━━━━━ Dataset records

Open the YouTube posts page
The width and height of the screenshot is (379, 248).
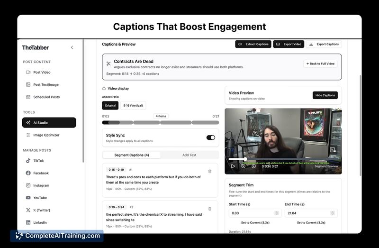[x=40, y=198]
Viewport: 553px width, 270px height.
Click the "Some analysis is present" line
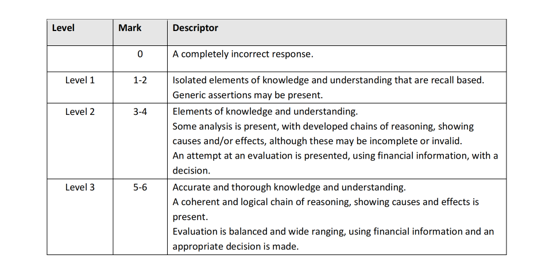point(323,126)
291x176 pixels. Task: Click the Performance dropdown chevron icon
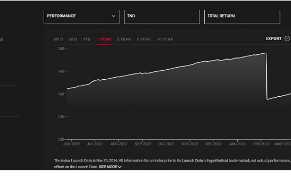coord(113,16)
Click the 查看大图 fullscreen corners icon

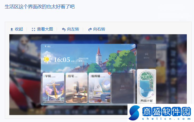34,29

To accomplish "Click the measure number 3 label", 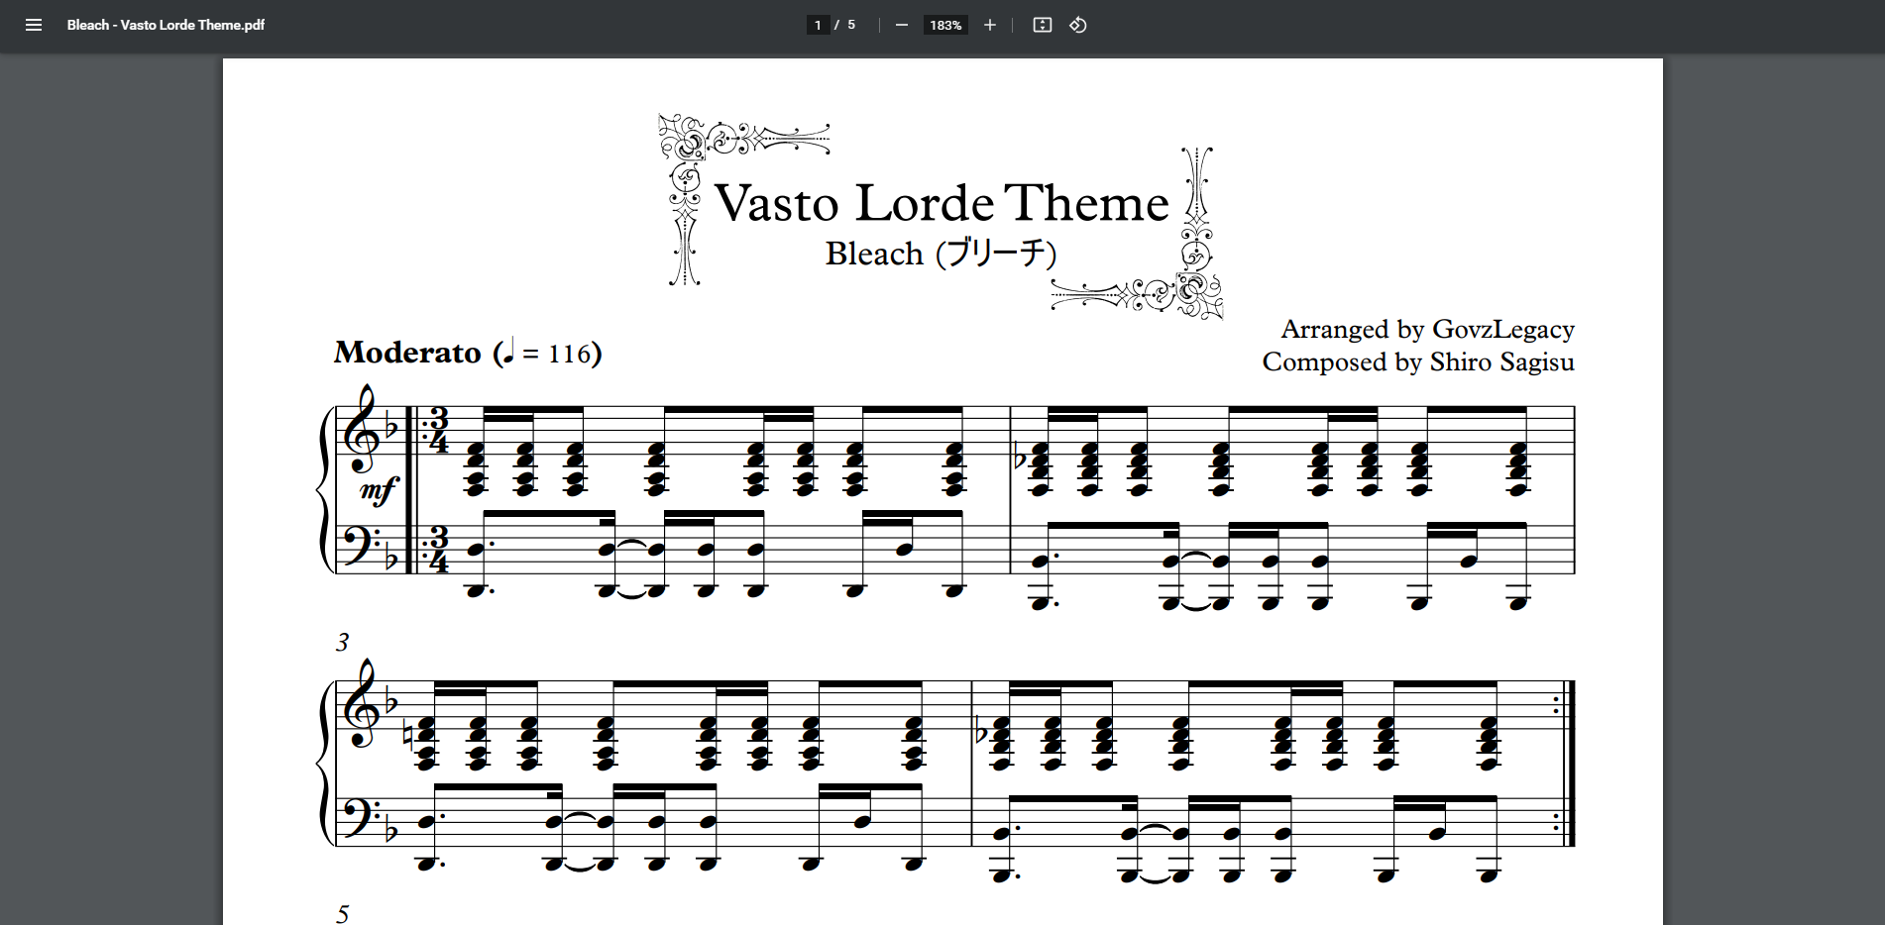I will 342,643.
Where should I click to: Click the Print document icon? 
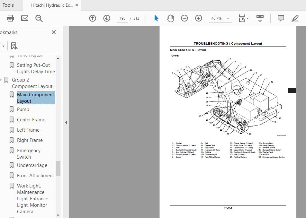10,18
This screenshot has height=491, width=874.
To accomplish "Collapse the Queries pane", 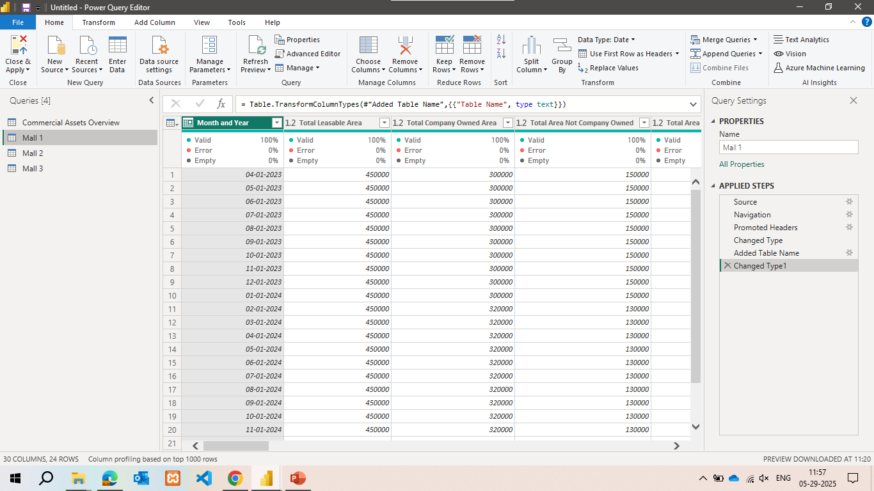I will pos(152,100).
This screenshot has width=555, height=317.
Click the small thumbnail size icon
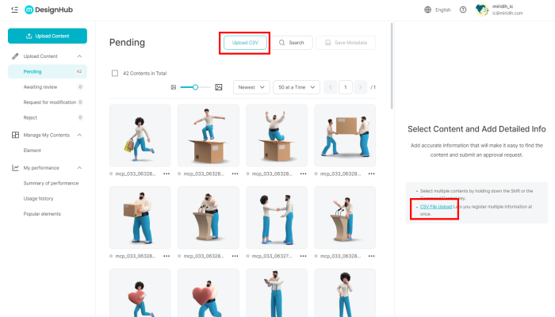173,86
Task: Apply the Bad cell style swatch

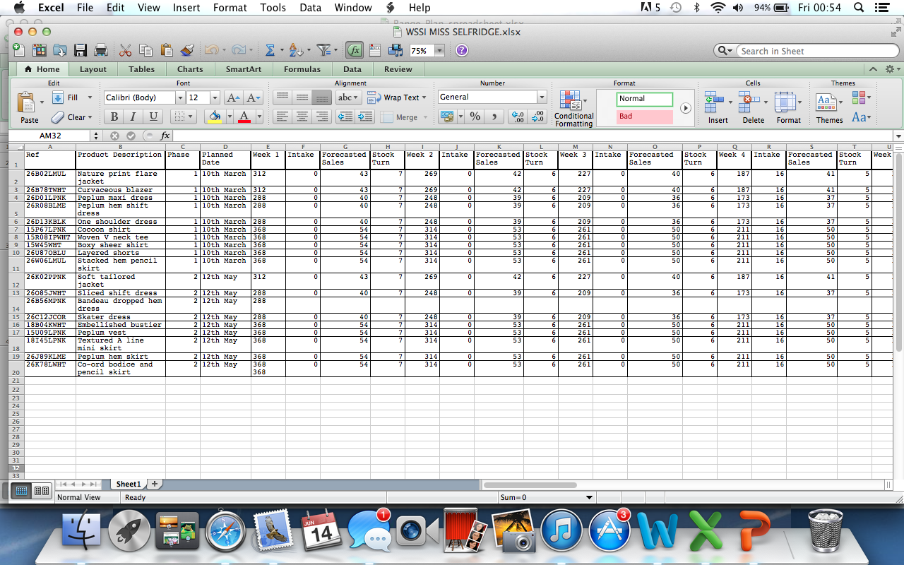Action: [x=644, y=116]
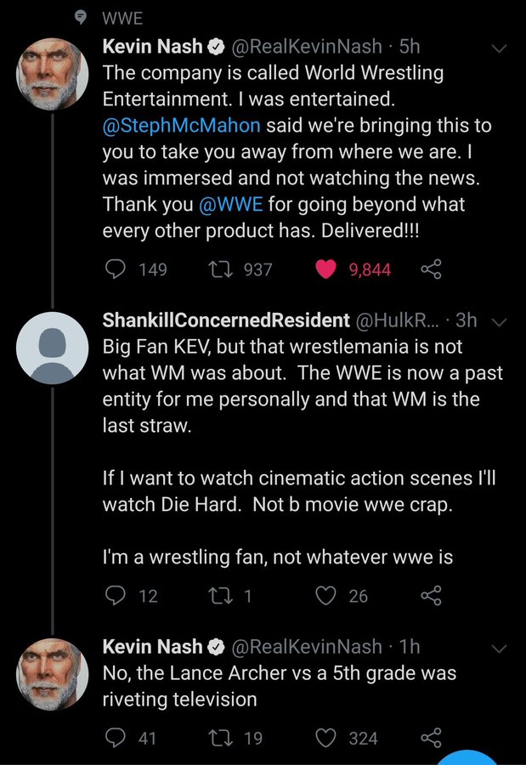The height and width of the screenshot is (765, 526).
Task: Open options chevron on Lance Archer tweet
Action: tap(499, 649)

━━━━━━━━━━
━━━━━ Dataset records

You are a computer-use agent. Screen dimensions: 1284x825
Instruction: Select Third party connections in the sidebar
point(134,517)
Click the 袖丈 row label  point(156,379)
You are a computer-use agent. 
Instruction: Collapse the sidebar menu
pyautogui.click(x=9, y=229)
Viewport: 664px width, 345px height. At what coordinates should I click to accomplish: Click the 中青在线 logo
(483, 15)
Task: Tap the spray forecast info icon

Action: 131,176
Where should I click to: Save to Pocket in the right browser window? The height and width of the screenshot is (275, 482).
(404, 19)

━━━━━━━━━━

Every line containing the string "agent" should be pulled from the listing and copied.

You are a computer-use agent. Screen dimensions: 1284x825
You are a computer-use agent. 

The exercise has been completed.